Negli ultimi 20 anni abbiamo perso 100 chilometri di coste e il doppio di retrospiagge

Ispra: continua la corsa alla costruzione di nuove strutture, con il 13% di linea costiera già oggi artificializzato

[25 Maggio 2022]

Dopo due decenni di studio dei litorali nazionali, il Centro nazionale per la difesa delle coste dell’Ispra ha presentato oggi la banca dati Linea di costa italiana 2020, dalla quale emerge una progressiva artificializzazione dei nostri litorali.

Mentre Parlamento e Governo sono ancora incagliati nel dibattito in corso sulle concessioni balneari, il ritardo pluridecennale della politica nel governare il tema è reso evidente dai dati.

Grazie a quelli messi in fila dall’Ispra sappiamo che la linea di costa italiana misura circa 8.300 Km, di cui il 13% è occupato da opere artificiali come porti, opere di difesa costiera, opere idrauliche di impianti industriali, strutture artificiali a supporto della balneazione.
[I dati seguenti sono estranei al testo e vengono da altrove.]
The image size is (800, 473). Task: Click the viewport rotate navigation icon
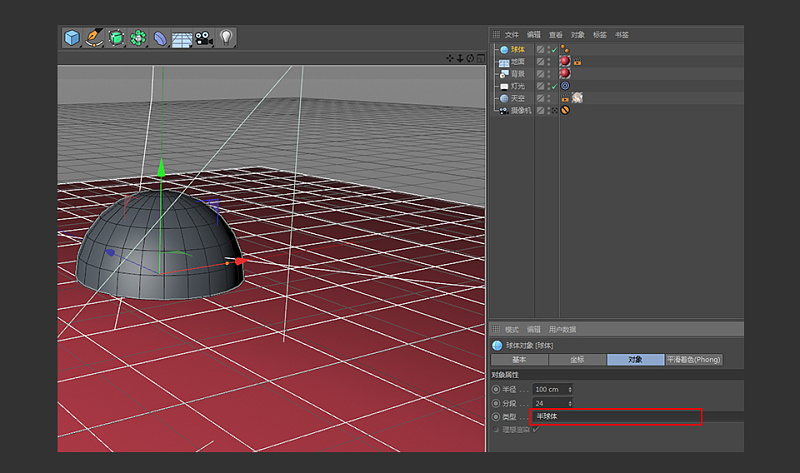coord(470,58)
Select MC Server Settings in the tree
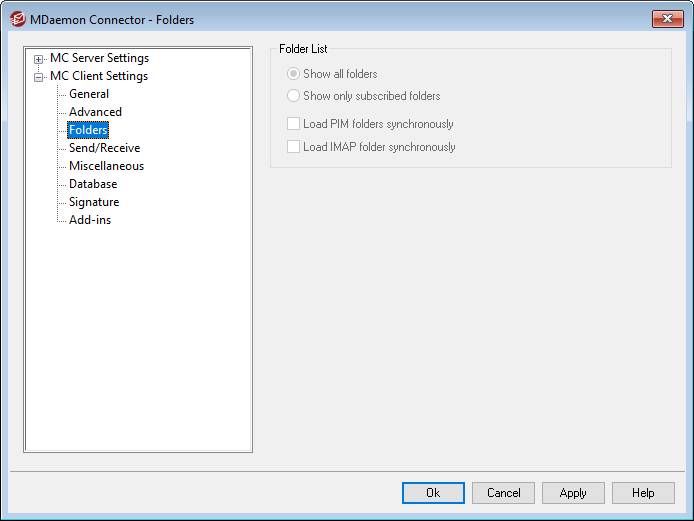Screen dimensions: 694x521 pyautogui.click(x=99, y=58)

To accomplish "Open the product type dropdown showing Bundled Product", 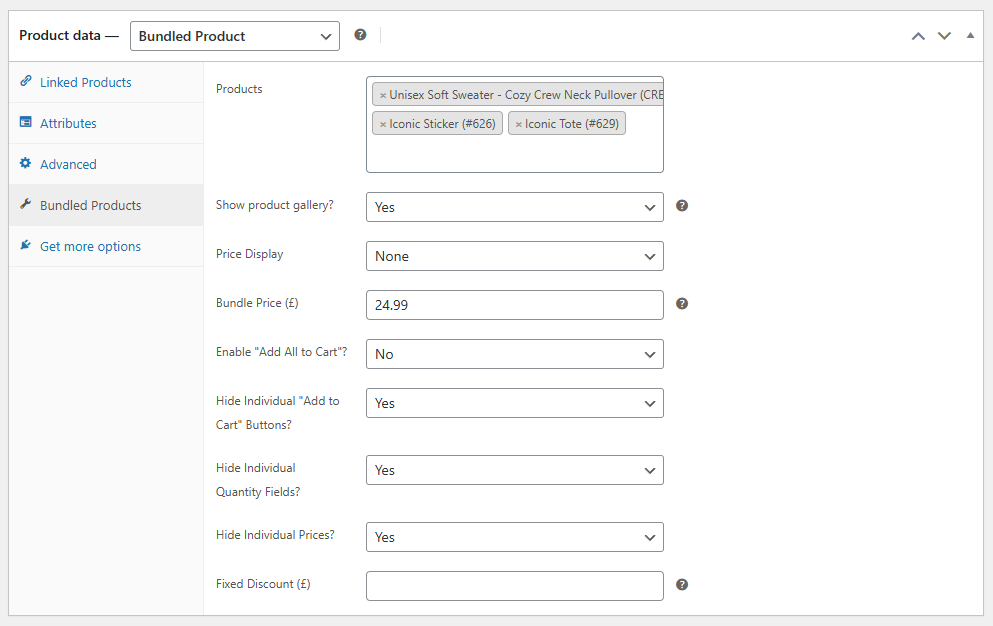I will click(234, 35).
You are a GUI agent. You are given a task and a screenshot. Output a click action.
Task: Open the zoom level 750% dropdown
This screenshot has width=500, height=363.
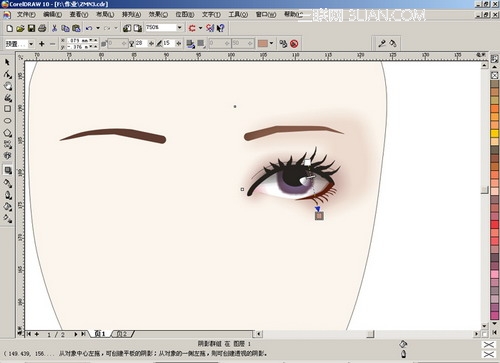point(180,28)
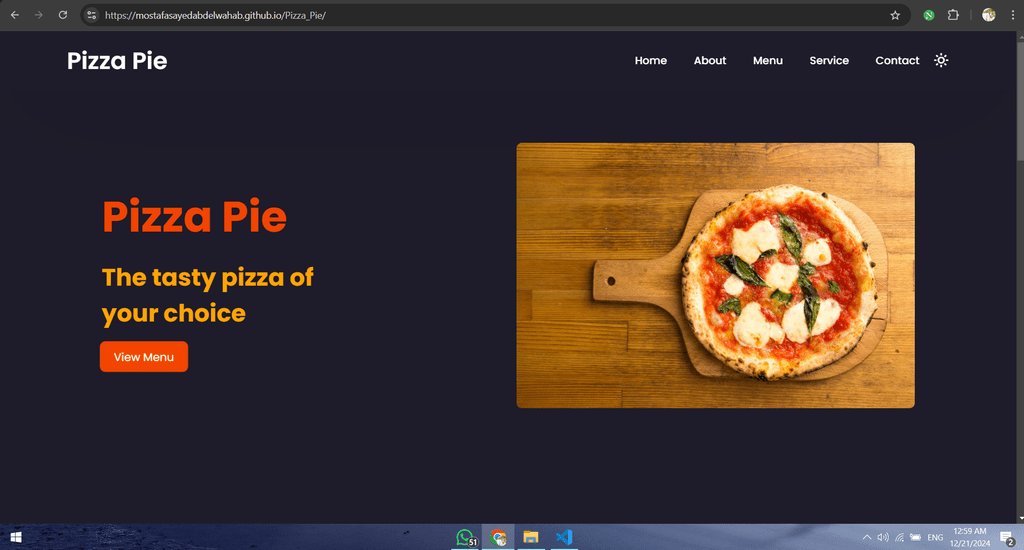The width and height of the screenshot is (1024, 550).
Task: Open the Chrome three-dot menu
Action: click(1012, 15)
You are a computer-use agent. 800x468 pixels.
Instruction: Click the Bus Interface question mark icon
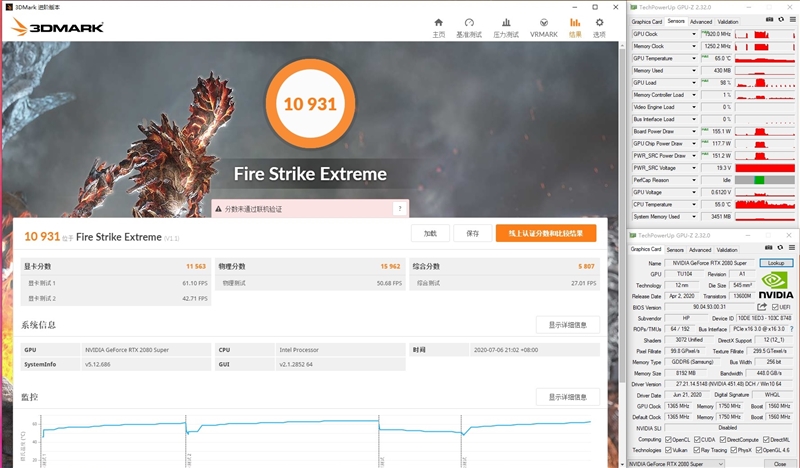click(x=792, y=328)
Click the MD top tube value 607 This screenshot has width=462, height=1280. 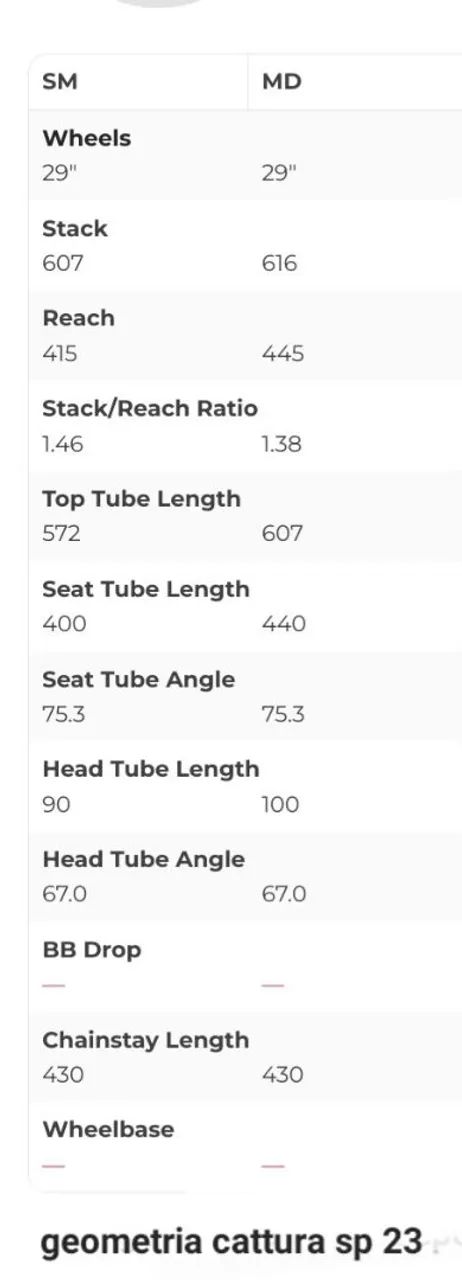coord(282,534)
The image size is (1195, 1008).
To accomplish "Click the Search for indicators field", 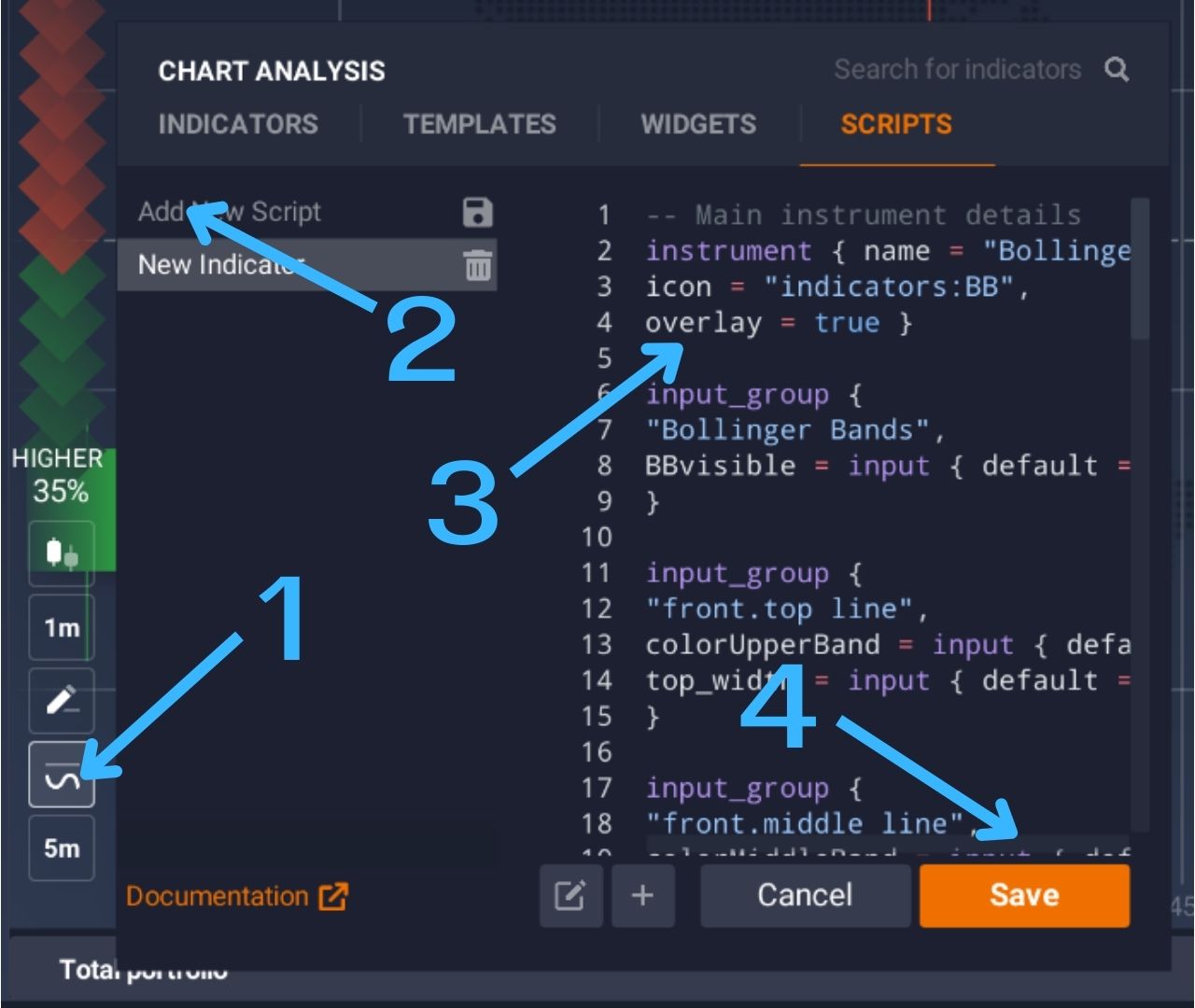I will tap(957, 70).
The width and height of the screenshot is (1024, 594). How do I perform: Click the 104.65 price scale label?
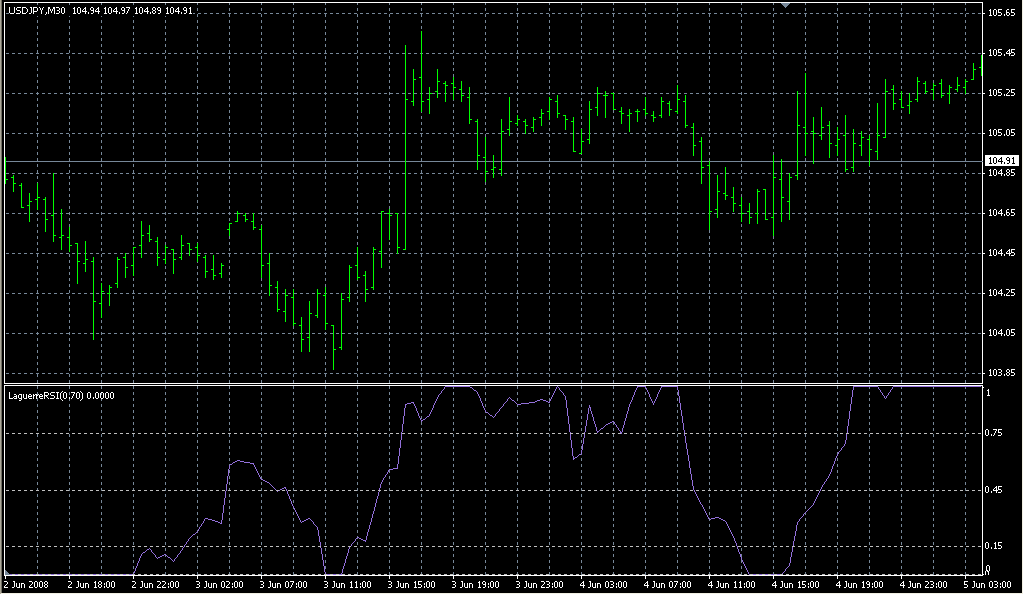pos(1001,213)
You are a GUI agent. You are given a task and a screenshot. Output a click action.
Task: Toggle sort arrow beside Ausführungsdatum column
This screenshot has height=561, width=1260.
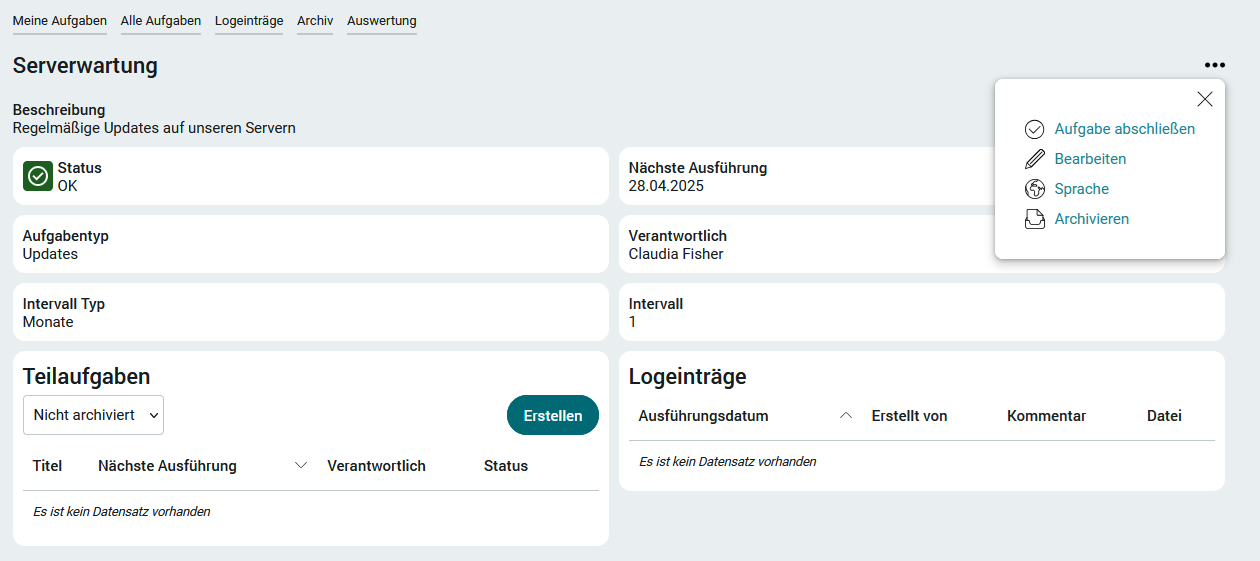pos(846,416)
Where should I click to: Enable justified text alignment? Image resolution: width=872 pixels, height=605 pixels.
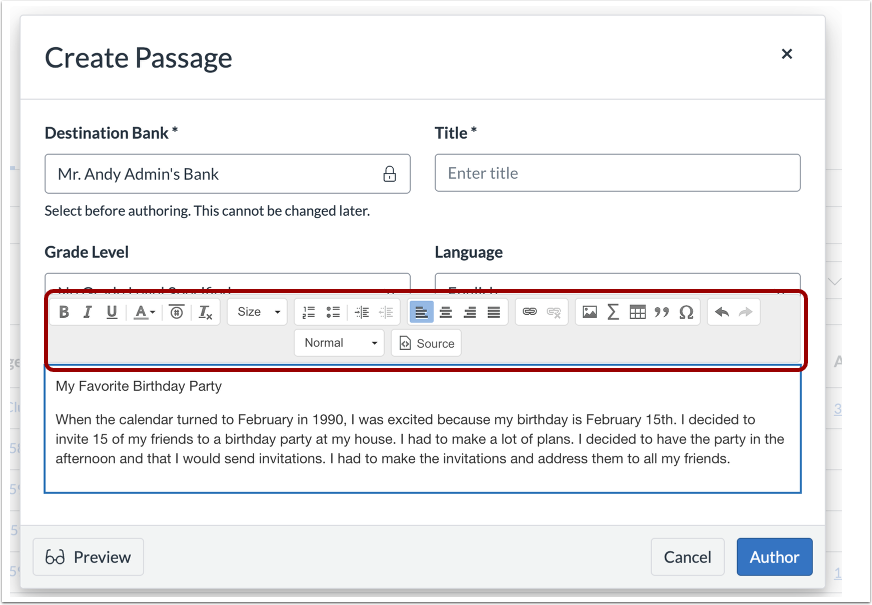point(494,311)

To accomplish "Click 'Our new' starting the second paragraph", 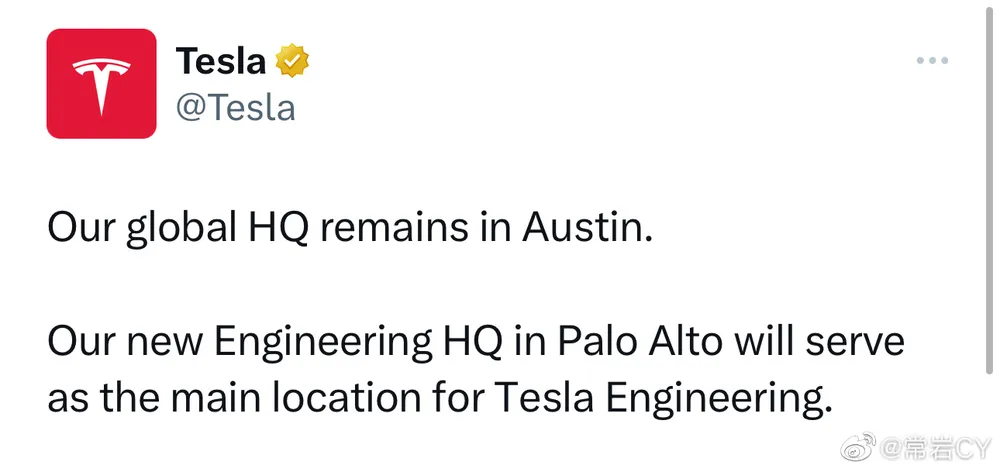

Gli aspetti più rilevanti ad emergere dalla banca dati sono due. Il primo mostra che ogni anno abbiamo perso 5 Km di costa naturale negli ultimi 20 anni, a causa della costruzione di nuove strutture artificiali: una misura che equivale all’intero litorale di una località balneare come Fregene. Il secondo è che purtroppo l’artificializzazione è ancora più rilevante nelle zone retrostanti le spiagge, nelle quali ogni anno dune costiere, terreno coltivato, vegetazione e formazioni naturali vengono sostituite da oltre 10 Km di opere antropiche.

Più nel dettaglio, l’Ispra spiega che egli ultimi 20 anni la costa artificializzata è aumentata complessivamente di oltre 100 km. Un discorso parallelo riguarda l’interfaccia tra le spiagge ed il territorio circostante: nell’insieme, la linea di retrospiaggia misura circa 4.000 Km, di cui solo metà restano naturali, mentre oltre il 20% è completamente occupato da opere artificiali, come infrastrutture viarie, abitazioni, lidi, siti produttivi. L’incremento in questo caso è stato di oltre 200 Km negli ultimi 20 anni. Il restante 30% si caratterizza come “urbano sparso”, occupato quindi in maniera parziale e discontinua da opere antropiche.